The potato grouper (Epinephelus tukula), also called the potato cod or potato bass, is a species of marine ray-finned fish, a grouper from the subfamily Epinephelinae which is part of the family Serranidae, which also includes the anthias and sea basses. It has a wide Indo-Pacific distribution.

==Description==
The potato grouper has a standard length which is 2.9 to 3.5 times its depth. It has a slightly convex region between the eyes and the dorsal profile of the head is straight. The preopercle is rounded or subangular and it has slightly enlarged serrations at its corner while the gill cover has a straight upper margin. There are 11 spines and 14-15 soft rays in the dorsal fin and three spines and eight rays in the anal fin. The membranes between the dorsal fin spines are notched. The caudal fin is rounded. This species is pale brownish-grey in overall colour and it is covered in large dark widely separated blotches.

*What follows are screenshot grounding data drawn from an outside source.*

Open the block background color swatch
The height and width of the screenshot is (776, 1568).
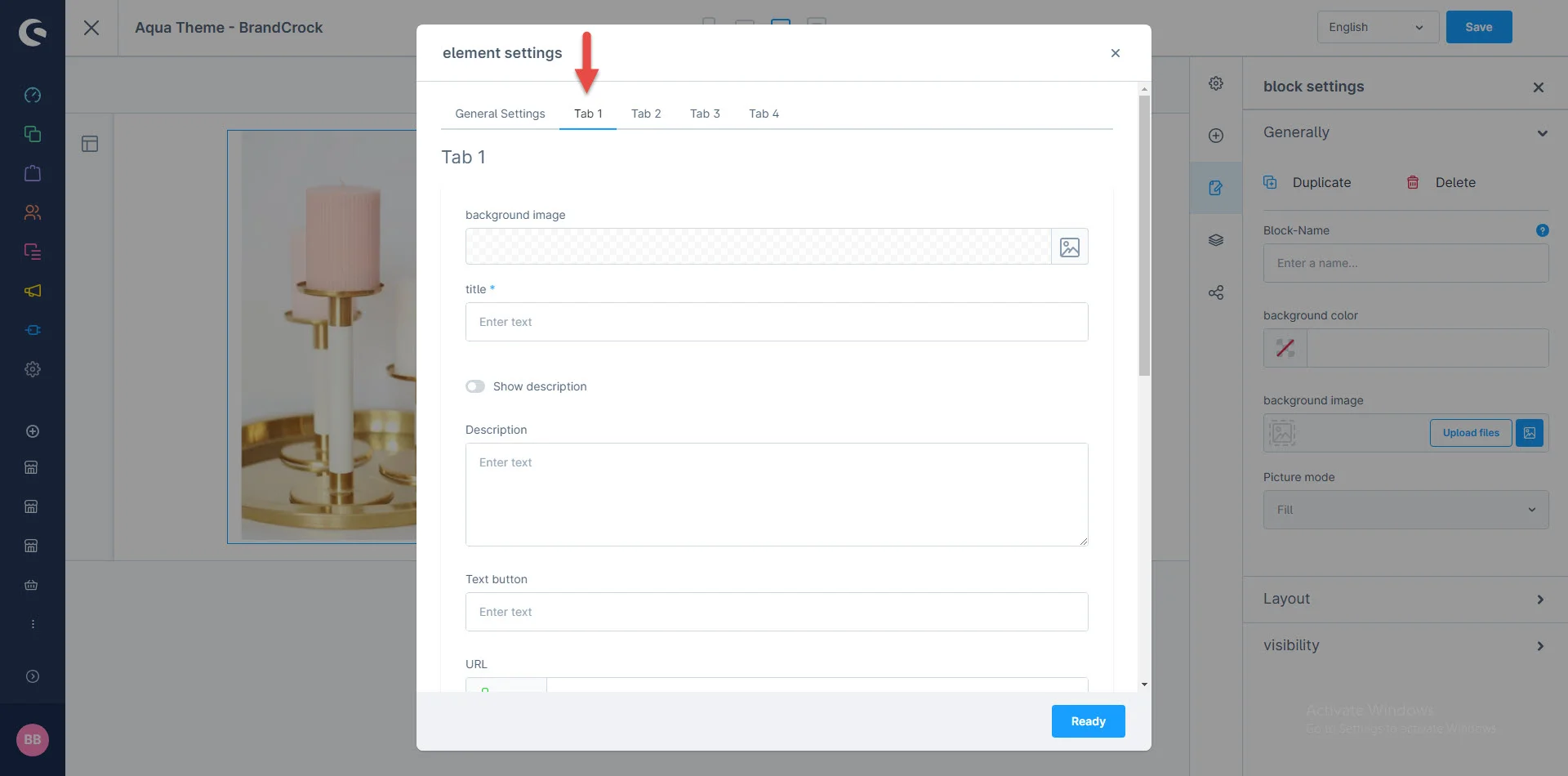coord(1285,348)
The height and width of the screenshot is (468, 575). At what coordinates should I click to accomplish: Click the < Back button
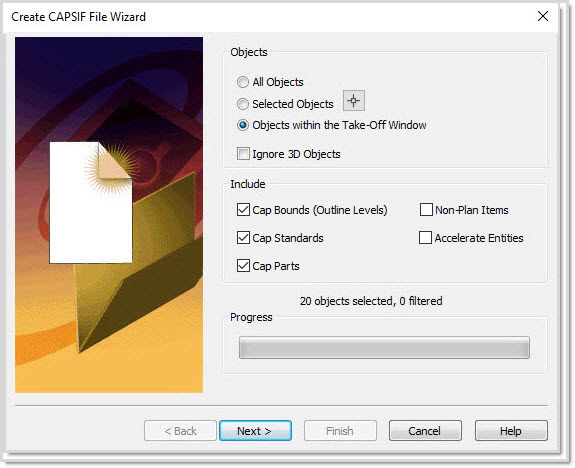[x=180, y=431]

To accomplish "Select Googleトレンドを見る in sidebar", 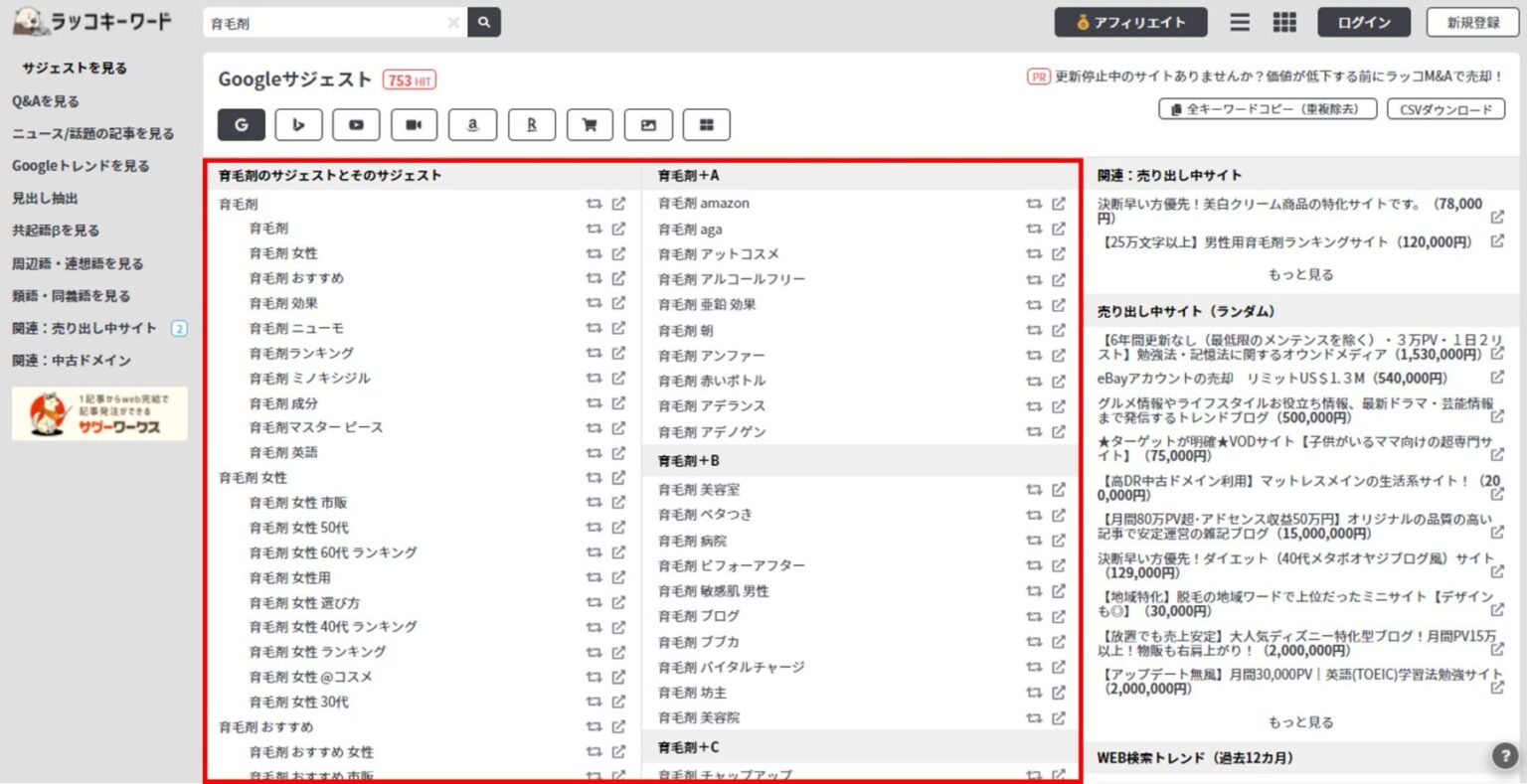I will (x=81, y=166).
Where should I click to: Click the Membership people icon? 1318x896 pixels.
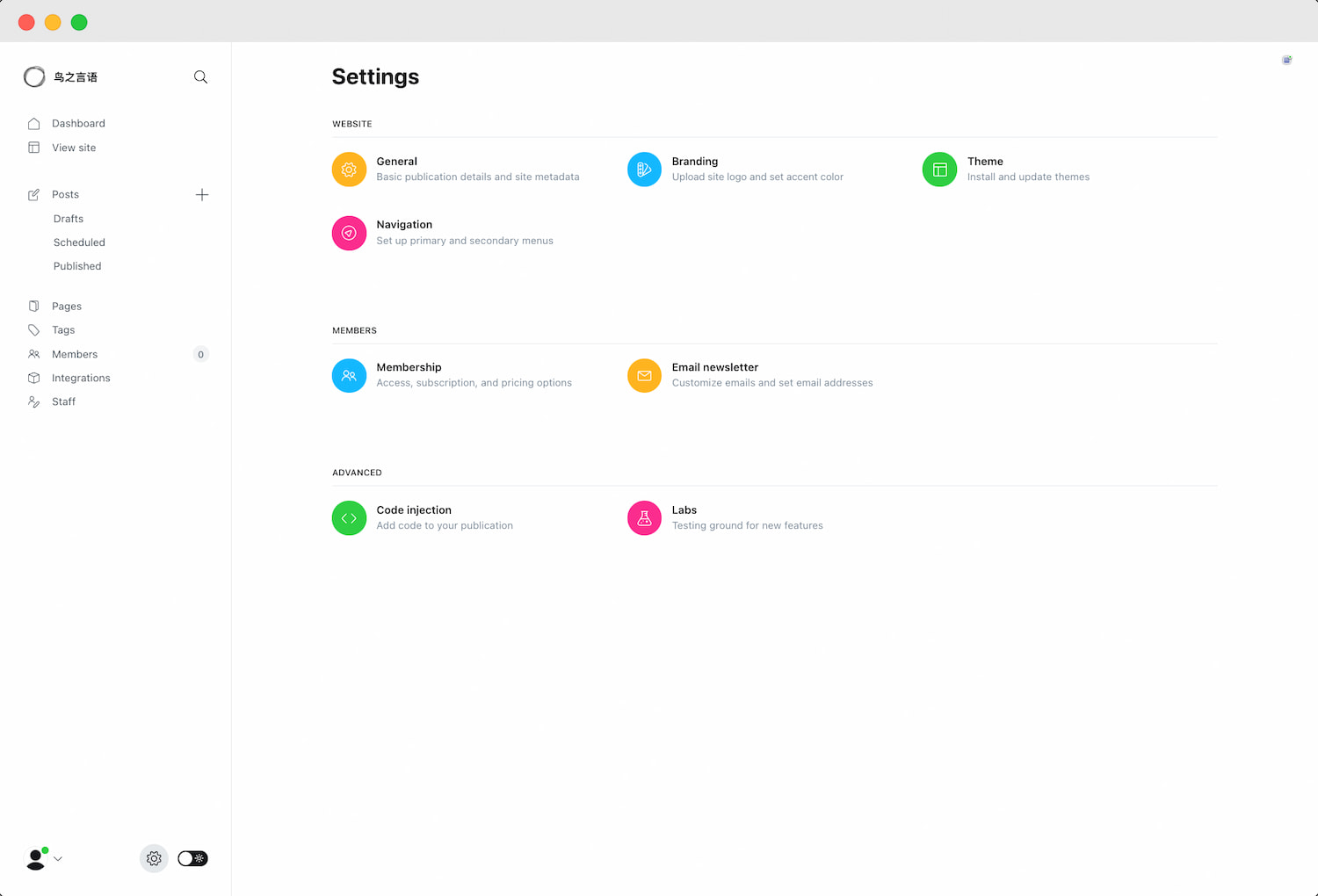[x=349, y=375]
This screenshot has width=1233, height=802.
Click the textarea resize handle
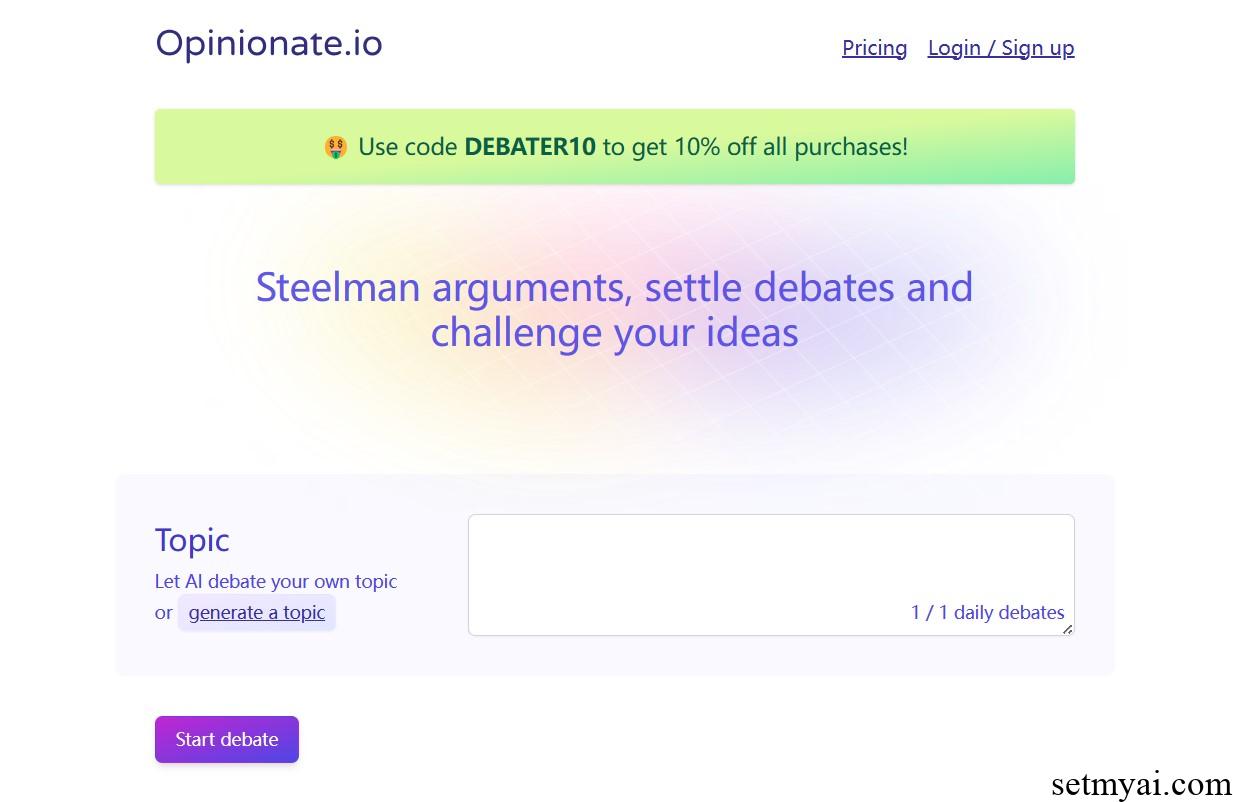(1067, 629)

Dark lines radiate out from the eyes and there are small dark spots on the fins. This is a large and robust species of grouper which attains a maximum published length of 200 cm and a weight of 110 kg. The dark blotches on the body are thought to resemble potatoes in shape and thus give rise to the common name.

==Distribution==
The potato grouper has a wide distribution in the Indian and Pacific Oceans but is uncommon to rare in most areas. It is commonest along the coast of eastern Africa from the Red Sea to KwaZulu-Natal in South Africa and around the Indian Ocean islands of Madagascar, Seychelles, Mauritius and Réunion. It further occurs off western India and Sri Lanka east into the Pacific where it reaches as far east as the Solomon Islands, north to southern Japan and south to Australia. It has not been recorded in the Persian Gulf. In Australia it is distributed from Shark Bay in Western Australia along the northern coasts to Moreton Bay in Queensland. It is also found on the Great Barrier Reef.

==Habitat and biology==
The potato grouper are found in coral reefs in the channels in the reefs and around sea mounts in areas where there is a strong current. The juveniles prefer the shallow water and are often found in tidal pools on the reef, while the adults are found at depths between 10 and 150 m. They are solitary and usually remain within their home range. They are ambush predators which prey on small rays, crabs, fish, squid, octopodes and spiny lobsters. They hide from their prey using the coral as cover and lunge when the prey is in range, swallowing the prey item whole. They are aggressive and defend their territory but they have a relatively small home range. They reach sexual maturity at 90 to 99 cm and a weight of 16 to 18 kg, at approximately 12 years of age. Aggregations of smaller fishes have been observed but it is not known if this species aggregates to spawn. Captive specimens have been induced to change sex from female to male so the potato grouper may, like other groupers, be a protogynous hermaphrodite.

==Taxonomy==
The potato cod was first formally described by R.L. Playfair and A. Günther as Serranus dispar (Playfair, 1867) and accepted as Epinephelus tukula (Morgans, 1959) as described by J.F.C. Morgans of the East African Fisheries Research Organization at Zanzibar with the type locality given as Mafia Island in Tanzania.

==Utilisation==
The potato grouper is exploited by local and artisanal fisheries throughout its range and although it appears in the live food fish trade in Hong Kong and China, it is not popular there. It is thought to be vulnerable to overfishing but this does not appear to be a current threat to it and the IUCN have classified its conservation status as Least Concern. It is protected in South Africa and in Australia.